If a substantial population in this country held the last name ‘Smith’ then it might make sense to identify the members of differing families or who they are within their own clan, mother of, daughter of, grandmother of.
But this is a system of its own, and so my point today, though involving names or titles, rather than people ties into Asian vegetables and fruits, in this case, the vegetable which at the Asian market was actually named OO Choy Sum, used for preparing today’s Choy Sum Salad.
Depending on the type of international flavor of market one goes to, it is not uncommon to see different names for the same produce. The produce one chooses is what the buyer is looking for and there is no big ‘to-do’ disturbance on what it is actually named on the sign. No matter. Yes, no matter.
The sign says OO Choy Sum. It has green leaves that are sold separately too. This is where the community context name might also be helpful, like OO Choy Sum is the sister of Taiwan Lettuce. But there are too many ‘Smith’ families in this bunch with the one and same vegetable called by its first name so you might also find the very same green leaves under other nicknames as Celery Lettuce, Yu Choy, or even AA Chop Xin. Same vegetable, one family.
Today’s OO Choy Sum also has what might appear as a lot of ‘Smith’ families and for those wanting to learn what to purchase when trying new Asian dishes, the name: identical twin of, would be immensely helpful to some for OO Choy Sum, also called Choy Sum, AA Choy Sum, AA Choy, AA Choi Sum, A-Choy Sum, A- Choi Sum, Celtuce, possibly Wosun, these all the same.
Best yet in this scenario, is to simply look for the stalk similar to the photo. Really, you don’t need to be on a first name basis with the stalk to prepare and enjoy its flavor.

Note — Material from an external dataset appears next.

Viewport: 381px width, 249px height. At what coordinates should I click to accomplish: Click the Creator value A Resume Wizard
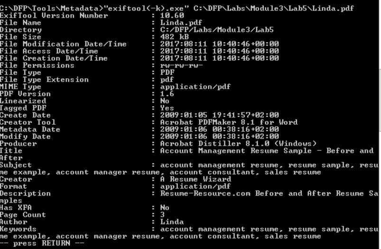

OO Choy Sum, also commonly named AA, tastes a bit like celery, and a bit like cucumber. It is not as crunchy as celery nor does it maintain quite the softness as cucumber. It has a tinge of bitter, but then if fresh, not too much at all. Once you peel off the outer root, easily performed with a kitchen peeler, just give a second look all around being sure that no spots of the thicker greenish outer coating remain.
Using a Chef’s knife, from the bottom to the top, slice OO on an angle as if you would carve a piece of meat against the grain, for if you do not, you’ll have a cut vegetable that looks like the imprint of a railroad track running through it. See the above photo for the correct angle of slicing. Once all of your OO is sliced on the angle, then, you slice it again into very fine strips, sort of like a julienne, a bit thinner.

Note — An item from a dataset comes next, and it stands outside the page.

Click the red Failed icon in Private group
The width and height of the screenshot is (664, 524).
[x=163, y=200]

Once you’ve prepped the OO then you can move ahead with ingredients that provide more common name clarity, well, there are also some varying names for red hot red peppers, just buy a long hot red pepper for slicing, no matter what nationality it identifies itself by, and then you’ve got your fish sauce, fresh limes for juicing, sugar, warm water- not photographed- and with no alternative name needing clarification.
From left to right, fresh cilantro, Thai basil (as opposed to the commonly grown and more delicate leafed garden herb frequently called Italian basil,) and, fresh mint.
Peanuts. Not Planter’s Cocktail variety you purchase in a can, these may be found, skins on, at any international or Asian market.
And finally we have Rice Stick Noodles, not to be confused with plain rice noodle… or skinny rice noodle vermicelli, oh golly gee, plain old linguine will do the job if you prefer for starters, otherwise grab a bag of ‘rice stick’ noodles and cook in boiling water to el dente, which may be up to a few minutes longer than the package directions before rinsing well of all the starch.
OO Choy Sum Salad is easy enough to put together and rather tasty as a warm weather supper, particularly if you enjoy the bursting flavors of sweet and tart combined with lots of colorful, fresh herbs, the key is in the shopping, identifying the stalk, as I’ve shared, and just remember the actual name isn’t always the most important consideration.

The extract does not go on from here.